The same reasoning and results apply to the regulation making the stock transferable only on the books of the company. That rule was embodied in the terms of the certificate itself. The plaintiff took with notice that, however complete might be the transfer, as between the parties thereto, the corporation would not be bound to recognize a change of ownership, until this appeared by entry on its own books. Thomas & Company were not indebted to the defendant when the transfer was consummated as between them and the plaintiff. But they were indebted to an amount exceeding the value of the stock, long before any attempt was made to effect a *650transfer which would, bind the corporation. As to' the defendant and its rights, the stock still belonged to Thomas & Company, so long as they remained its debtors. It was in evidence that the defendant continuously extended credits to the firm, always relying on the security lodged in the debtor’s, ownership of the twenty-five shares, up to the date of their insolvency.
It is contended for the plaintiff, that the defendant was bound by the pledge and transfer, because Well-man, who effected the transaction, was the defendant’s president, and his knowledge was. the knowledge of the corporation.
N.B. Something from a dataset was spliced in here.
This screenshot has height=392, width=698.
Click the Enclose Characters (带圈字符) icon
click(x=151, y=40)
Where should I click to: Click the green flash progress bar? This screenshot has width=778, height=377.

If the corporation had this knowledge, it is not clear how its rights could have been affected thereby, since, as to them, there was in fact no pledge or transfer, for want of an entry on the books. But the law is settled that knowledge which comes to a corporation officer through his own private transactions, and beyond -the range of his official duties, is not the knowledge of the corporation, and attaches to the latter no responsibility by way of notice. Bank v. Schaumburg, 38 Mo. 228. The rule is literally applicable to the present case.
We find in the record, no error prejudicial to the plaintiff’s rights, and so affirm the judgment.
Rombauer, J., concurs; Thompson, J., not sitting.